Vice President, Stroz Friedberg Digital Forensics & Incident Response, Aon
Heather is a Vice President for Stroz Friedberg’s Houston office where she leads a wide variety of engagements, including data breach/incident response matters, complex digital forensics investigations, security risk assessments, and cyber due diligence investigations.
Since joining Stroz Friedberg in 2018, Heather has led and managed some of the firm's most complex incident response engagements, including the largest healthcare ransomware event in U.S. history which was perpetrated by threat actors during the COVID pandemic. Heather has also managed the ransomware response engagements involving the shutdown of operations of a national food supplier, manufacturing plant and several energy producers. She regularly works with outside counsel to assist clients with regulatory inquiries as a result of the theft of data by organized cyber criminals.

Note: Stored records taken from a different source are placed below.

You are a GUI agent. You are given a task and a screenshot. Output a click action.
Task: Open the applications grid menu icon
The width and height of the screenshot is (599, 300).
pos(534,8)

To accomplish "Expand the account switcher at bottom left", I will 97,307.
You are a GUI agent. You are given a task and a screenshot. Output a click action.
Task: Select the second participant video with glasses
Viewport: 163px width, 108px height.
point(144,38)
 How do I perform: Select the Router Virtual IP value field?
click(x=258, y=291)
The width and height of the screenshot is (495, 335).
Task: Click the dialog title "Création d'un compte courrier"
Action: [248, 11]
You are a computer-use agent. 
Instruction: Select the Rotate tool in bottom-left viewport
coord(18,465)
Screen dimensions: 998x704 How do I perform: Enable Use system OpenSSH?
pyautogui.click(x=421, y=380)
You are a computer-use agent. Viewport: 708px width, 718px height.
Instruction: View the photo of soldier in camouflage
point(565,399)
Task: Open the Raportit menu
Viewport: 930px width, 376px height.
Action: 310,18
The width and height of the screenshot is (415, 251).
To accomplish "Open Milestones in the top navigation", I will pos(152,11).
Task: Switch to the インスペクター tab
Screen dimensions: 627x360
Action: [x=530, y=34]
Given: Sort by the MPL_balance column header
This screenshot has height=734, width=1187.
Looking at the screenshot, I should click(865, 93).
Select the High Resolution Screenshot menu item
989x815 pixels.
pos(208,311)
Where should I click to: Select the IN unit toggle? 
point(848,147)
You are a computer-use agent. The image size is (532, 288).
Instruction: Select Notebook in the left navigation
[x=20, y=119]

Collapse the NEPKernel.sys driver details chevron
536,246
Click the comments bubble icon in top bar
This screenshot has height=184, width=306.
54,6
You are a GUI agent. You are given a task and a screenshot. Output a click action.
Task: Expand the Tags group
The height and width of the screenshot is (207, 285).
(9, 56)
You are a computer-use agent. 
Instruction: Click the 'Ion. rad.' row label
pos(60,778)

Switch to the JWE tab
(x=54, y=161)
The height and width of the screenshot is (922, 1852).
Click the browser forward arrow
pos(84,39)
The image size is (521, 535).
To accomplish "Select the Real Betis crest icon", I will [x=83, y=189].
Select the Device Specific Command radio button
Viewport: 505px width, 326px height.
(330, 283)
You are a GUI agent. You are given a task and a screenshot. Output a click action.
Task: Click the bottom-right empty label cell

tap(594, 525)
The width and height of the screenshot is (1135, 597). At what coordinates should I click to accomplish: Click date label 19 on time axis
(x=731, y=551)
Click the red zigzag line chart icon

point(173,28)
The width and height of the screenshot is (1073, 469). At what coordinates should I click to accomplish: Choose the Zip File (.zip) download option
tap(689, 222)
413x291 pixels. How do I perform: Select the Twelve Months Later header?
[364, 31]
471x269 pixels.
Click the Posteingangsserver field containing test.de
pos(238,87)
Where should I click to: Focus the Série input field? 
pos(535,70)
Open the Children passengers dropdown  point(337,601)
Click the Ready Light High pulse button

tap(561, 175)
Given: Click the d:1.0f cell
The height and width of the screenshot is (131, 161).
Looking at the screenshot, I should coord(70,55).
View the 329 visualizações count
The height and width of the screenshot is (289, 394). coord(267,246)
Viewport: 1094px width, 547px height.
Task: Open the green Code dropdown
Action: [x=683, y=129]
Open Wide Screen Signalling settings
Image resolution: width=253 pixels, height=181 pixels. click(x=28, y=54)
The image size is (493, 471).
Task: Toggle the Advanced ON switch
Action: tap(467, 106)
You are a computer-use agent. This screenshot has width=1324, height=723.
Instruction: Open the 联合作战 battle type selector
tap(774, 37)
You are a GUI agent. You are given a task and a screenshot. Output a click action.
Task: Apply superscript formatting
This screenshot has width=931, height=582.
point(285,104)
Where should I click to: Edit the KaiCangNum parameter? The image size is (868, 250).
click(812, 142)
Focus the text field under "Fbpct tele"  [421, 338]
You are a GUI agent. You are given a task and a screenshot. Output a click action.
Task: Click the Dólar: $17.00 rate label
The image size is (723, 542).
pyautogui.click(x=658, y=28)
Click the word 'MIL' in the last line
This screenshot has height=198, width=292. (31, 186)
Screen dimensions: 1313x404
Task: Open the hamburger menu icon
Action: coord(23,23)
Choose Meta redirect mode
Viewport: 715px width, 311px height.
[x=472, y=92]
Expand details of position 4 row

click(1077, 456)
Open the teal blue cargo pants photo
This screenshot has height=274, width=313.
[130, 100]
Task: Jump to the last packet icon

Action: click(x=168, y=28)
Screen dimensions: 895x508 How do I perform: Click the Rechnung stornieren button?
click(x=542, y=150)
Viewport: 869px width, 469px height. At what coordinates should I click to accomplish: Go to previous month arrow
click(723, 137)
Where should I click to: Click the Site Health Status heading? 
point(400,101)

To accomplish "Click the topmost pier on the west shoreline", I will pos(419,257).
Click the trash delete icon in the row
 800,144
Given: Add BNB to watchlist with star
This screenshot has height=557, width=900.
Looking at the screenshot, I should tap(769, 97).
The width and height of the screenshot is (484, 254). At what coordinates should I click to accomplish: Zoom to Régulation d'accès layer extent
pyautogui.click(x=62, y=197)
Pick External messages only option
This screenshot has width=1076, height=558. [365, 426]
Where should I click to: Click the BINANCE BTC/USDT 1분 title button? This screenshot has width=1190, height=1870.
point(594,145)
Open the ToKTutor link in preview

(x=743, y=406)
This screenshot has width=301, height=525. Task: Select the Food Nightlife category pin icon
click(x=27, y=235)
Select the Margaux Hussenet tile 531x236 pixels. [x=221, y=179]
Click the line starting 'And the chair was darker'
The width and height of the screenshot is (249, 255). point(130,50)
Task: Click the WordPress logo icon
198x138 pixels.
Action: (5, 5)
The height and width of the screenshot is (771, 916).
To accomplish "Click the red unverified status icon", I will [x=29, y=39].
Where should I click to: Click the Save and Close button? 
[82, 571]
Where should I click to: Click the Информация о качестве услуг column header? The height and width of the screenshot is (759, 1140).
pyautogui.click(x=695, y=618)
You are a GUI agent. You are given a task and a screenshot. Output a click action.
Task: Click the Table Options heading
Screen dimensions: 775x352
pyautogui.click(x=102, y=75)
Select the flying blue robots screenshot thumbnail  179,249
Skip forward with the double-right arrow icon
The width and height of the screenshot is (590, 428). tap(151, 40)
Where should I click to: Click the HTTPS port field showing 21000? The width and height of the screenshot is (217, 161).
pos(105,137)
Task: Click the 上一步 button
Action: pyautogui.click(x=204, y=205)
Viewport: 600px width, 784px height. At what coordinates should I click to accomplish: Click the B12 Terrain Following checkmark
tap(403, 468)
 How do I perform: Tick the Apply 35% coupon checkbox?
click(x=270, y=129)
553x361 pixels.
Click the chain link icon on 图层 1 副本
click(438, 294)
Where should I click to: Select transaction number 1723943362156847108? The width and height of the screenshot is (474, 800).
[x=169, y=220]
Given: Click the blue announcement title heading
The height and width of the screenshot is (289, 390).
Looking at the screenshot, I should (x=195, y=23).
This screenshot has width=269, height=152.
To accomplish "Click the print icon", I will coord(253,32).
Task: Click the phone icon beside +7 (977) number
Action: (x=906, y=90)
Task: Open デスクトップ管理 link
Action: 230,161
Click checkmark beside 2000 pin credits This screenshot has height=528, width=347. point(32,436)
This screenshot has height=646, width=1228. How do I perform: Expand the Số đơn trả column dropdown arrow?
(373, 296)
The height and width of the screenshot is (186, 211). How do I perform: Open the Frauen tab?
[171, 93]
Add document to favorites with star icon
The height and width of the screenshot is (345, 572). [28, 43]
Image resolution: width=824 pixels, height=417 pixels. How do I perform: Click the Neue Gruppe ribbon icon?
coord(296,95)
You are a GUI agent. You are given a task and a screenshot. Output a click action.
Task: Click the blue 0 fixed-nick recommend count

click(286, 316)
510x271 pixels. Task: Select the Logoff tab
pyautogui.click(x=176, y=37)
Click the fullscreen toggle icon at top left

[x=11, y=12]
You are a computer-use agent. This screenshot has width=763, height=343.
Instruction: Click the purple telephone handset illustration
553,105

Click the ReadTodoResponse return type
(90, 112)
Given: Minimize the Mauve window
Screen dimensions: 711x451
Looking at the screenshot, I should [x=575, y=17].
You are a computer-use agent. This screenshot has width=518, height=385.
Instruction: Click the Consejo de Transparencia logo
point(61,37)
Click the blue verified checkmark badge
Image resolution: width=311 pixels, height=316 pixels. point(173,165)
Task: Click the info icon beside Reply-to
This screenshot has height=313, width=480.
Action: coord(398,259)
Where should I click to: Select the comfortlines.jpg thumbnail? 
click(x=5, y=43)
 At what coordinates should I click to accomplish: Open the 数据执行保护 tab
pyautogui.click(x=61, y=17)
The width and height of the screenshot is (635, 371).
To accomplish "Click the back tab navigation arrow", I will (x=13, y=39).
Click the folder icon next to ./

In addition, Heather assists clients with incident response plan development, cyber threat tabletop exercises, and she has led multiple enterprise risk assessments of clients' information security maturity, along with penetration tests, physical security assessments, background investigations, deep and dark web intelligence gathering and M & A cyber due diligence investigations.
Heather also works closely with cyber brokers to advise clients on cybersecurity best practices before the underwriting process.
Heather is a testifying expert on HIPAA privacy and security laws, and she manages privacy compliance services including PII and HIPAA risk assessments for healthcare clients across the country.
Prior to joining Stroz Friedberg, Heather was the HIPAA Privacy Officer for a national litigation support company for over eleven years. In that capacity, Heather created and implemented a nationwide HIPAA privacy and security program in compliance with federal and state regulations. Prior to her legal experience, Heather was a healthcare social worker and risk manager in behavioral health.
Heather is a frequent speaker and author on topics related to Cybersecurity Best Practices, HIPAA, and Data Breach Laws. She has been published in US LAW Magazine and The Rocky Mountain Mineral Law Foundation Journal and she was recently appointed by the Texas Bar President to be part of the Texas Bar Artificial Intelligence Task Force for 2024.